Here, the error in the model is ‘music’ which is where the error is its own dynamic and complex system that hasn’t been accounted for (because the system itself didn’t exist before the event triggering it). Economists then try to solve these errors by going back to the drawing board, pencilling in new functions and theories to account for the change in fundamentals and then, by implication, adapting their future range of possible outcomes.
While this does sound like quite a tight approach to modelling, there are two main problems with it which are interlinked. The first is that, because of the iterative process, there is a sunk cost associated with the assumptions and ideas supporting the models, which increases exponentially as the models get more and more complex. Here, economics shoots itself in the foot as our most accepted models are not built for engaging with fringe schools of thought which may provide insightful analysis at the expense of contradicting basic assumptions.
Second, I believe that there is a trade-off between predictability and the explanatory value of a model. When you make a model better suited to past and future data, you are incorporating errors – which are their own dynamic and complex systems – and trying to make them fit with your current model. Here, by assimilating additional errors to an existing model, you lose a lot of the value and lessons governing said error as you force it to fit within a range of assumptions – even when the logic explaining the error is mutually exclusive with the assumptions of your model. This merely solidifies the errors within the model, rather than scrutinising its faulty underlying assumptions. As you go deeper into these iterations, your model just becomes a really big probability exercise that has forgotten basic truths. In doing so, you are losing the explainability of your theories with the trade-off being predictability. And, when you lose explainability, your predictability gets even worse in the long run as you forget basic facts about the economy – a reality the Bank of England has fallen foul of in recent years.
Thus, it is clear that Economics needs a different approach to modelling, one akin to engineering. In engineering, problems change, and, as such, solutions must be adapted. Yet, that does not mean the solutions are cast away. Economists must learn from this principle as right now, models that do not hold in all cases are either tampered with or thrown away completely. A case example is Milton Friedman who had his theory of money growth ‘disproved’ and tampered with so it could be incorporated into a ‘popular consensus.’ If one makes an observation of the world around them and then works to create a model that fits that observation, why do we cast the model away when a new problem arises? Should an engineer approach a problem with a similar approach, he will find himself casting away his whole toolbox. Such an approach is hardly sustainable.
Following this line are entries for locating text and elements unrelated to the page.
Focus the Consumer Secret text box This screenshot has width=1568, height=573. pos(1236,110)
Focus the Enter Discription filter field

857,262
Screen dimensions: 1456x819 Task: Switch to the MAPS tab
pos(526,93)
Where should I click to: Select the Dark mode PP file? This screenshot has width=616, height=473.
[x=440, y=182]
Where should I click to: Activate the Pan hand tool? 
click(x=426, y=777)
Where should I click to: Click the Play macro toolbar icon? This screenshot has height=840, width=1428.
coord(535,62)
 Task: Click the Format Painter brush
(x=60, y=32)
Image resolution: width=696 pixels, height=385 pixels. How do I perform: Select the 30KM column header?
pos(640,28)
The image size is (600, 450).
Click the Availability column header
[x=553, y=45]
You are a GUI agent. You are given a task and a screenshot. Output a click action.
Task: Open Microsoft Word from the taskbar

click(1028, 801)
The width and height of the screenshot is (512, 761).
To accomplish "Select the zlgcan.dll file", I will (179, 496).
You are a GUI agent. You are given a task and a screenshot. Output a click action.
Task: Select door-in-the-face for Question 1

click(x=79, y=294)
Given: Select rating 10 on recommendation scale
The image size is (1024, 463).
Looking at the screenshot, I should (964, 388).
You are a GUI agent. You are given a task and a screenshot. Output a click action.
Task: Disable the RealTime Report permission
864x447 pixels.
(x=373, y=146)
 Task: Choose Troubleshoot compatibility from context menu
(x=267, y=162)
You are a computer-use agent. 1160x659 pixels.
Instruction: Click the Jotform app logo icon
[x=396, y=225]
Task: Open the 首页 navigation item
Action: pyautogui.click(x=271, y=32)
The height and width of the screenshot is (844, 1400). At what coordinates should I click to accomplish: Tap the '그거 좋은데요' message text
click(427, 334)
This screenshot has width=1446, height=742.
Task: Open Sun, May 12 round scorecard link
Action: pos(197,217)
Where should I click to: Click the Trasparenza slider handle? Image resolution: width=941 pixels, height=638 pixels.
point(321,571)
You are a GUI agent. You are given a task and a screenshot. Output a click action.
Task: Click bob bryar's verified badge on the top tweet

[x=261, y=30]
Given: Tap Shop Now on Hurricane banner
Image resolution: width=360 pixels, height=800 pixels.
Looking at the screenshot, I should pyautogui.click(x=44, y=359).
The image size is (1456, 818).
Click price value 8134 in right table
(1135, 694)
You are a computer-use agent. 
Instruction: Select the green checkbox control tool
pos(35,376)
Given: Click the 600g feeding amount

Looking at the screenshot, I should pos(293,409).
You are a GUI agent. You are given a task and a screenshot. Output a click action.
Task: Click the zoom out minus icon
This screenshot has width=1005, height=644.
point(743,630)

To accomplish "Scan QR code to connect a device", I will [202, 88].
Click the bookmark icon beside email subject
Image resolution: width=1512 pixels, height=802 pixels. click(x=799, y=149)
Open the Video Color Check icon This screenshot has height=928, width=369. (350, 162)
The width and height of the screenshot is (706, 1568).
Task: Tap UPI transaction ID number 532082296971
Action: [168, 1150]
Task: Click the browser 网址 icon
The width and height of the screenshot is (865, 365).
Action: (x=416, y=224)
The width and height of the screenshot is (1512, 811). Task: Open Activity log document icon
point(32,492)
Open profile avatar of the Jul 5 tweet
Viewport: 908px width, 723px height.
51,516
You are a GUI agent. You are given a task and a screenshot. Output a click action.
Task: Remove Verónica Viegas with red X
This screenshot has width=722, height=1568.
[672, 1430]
Yet, the issue is much worse than this as economists do not even have a toolbox, instead, they wish for a Swiss Army knife-style multi-tool. However, an engineer is bound to prefer a toolbox over a grand multi-tool. Should the multi-tool not have the solution to the engineer’s problem he must replace, rewire and reconstruct the entire mechanism as opposed to simply adding a new tool. By trying to oversimplify our economies into rigorous models we have instead made our methodology overcomplicated in the name of what? Empiricism? Forecasting? What use is forecasting if we do not have the explanatory value needed to solve our problems?
There is brilliance in the fact that the world is a place where the truth changes as humanity and society itself develop. What is less brilliant is that economics has so far failed to accommodate this principle. The academic conundrum of trying to imitate other sciences such as physics to become more respected has only made us more foolish. It is time for economics to go on its own accord so that it may more accurately represent the problems that it intends to solve. So, the economist reading this, I implore you to think wisely about the use of a model next time you encounter one, especially if it has been ‘disproven.’ Tools can wear, break down and become inefficient should the problem change, yet similarly, they can be repaired, restored and, more importantly, inspire and provide a framework for new solutions.